El mensaje de las Bienaventuranzas es parcial: muestra a un


Dios que toma partido a favor de los pobres y los que sufren. Otra cosa
es que, en la vida cotidiana, esto no parezca producirse. Tal vez ese
haya sido el motivo por el que se ha proyectado la dicha o felicidad al
“más allá” de la muerte. En realidad, plantear la dicha en clave de
“recompensa” conduce a un callejón que no tiene salida. Si hubiera que
leerla literalmente, el lector se preguntaría por qué Dios no actúa
inmediatamente y realiza lo que la bienaventuranza promete.

La lectura adecuada parece ser otra y se desdobla en dos


direcciones: por un lado, “pone en valor” la dignidad y la primacía del
pobre; por otro, como luego vería Mateo, advierte que es imposible la
felicidad mientras no adoptemos la pobreza –desapropiación,
desidentificación del yo– como actitud básica en la que sustentar
nuestra existencia.

El pobre es no-separado de mí. Solo la comprensión vivencial de


este hecho, que implica una radical transformación de la consciencia,
hará eficaz el compromiso a favor de la justicia, de la igualdad y del
reconocimiento de todo ser humano. Únicamente el compromiso que
nace de la comprensión es genuinamente transformador.

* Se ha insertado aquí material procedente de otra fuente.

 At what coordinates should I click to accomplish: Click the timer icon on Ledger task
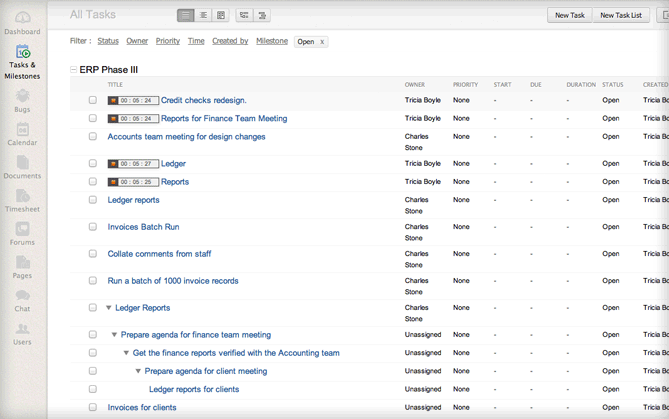click(113, 164)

Ser pobre es vivir la desapropiación. La creencia que nos


identifica con el yo o ego nos convierte en personas egocentradas,
girando en torno a nosotros mismos, en la búsqueda ansiosa de aquello
en lo que hemos proyectado nuestra supuesta felicidad: bienes, poder,
imagen… Sin embargo, todo ello promete lo que no puede dar, dando
lugar a la “noria hedonista”, en la que la búsqueda de placer se
convierte en fuente de sufrimiento, porque no hay forma de burlar el
vacío y la insatisfacción cuando se liga la propia identidad a la idea del
“yo”.

El sabio comprende que no es el yo. Y es esa comprensión la


que, en medio de cualquier circunstancia, lo ancla en la ecuanimidad y
la paz. Sabe que lo que somos se halla siempre a salvo. Y que podemos
tener cosas –somos seres necesitados–, pero no ser esclavos de ellas.

El sabio es compasivo. Y esto es justamente lo que vemos en


Jesús. La compasión marcó toda su existencia porque se vivía desde la
comprensión de su (nuestra) verdadera identidad. Cuando se vive
desde ahí, la compasión brota en gratuidad y de manera desapropiada.
Y, en cierto modo, constituye el test definitivo de la vida espiritual. De
ahí que el propio Jesús resumiera todo el secreto del comportamiento
ético adecuado en una sola frase, tras relatar la parábola del “buen
samaritano”: “Ve y haz tú lo mismo” (Lc 10,37). No hay más principio
moral.

¿Qué significa la pobreza para mí? ¿Cómo me posiciono ante ella?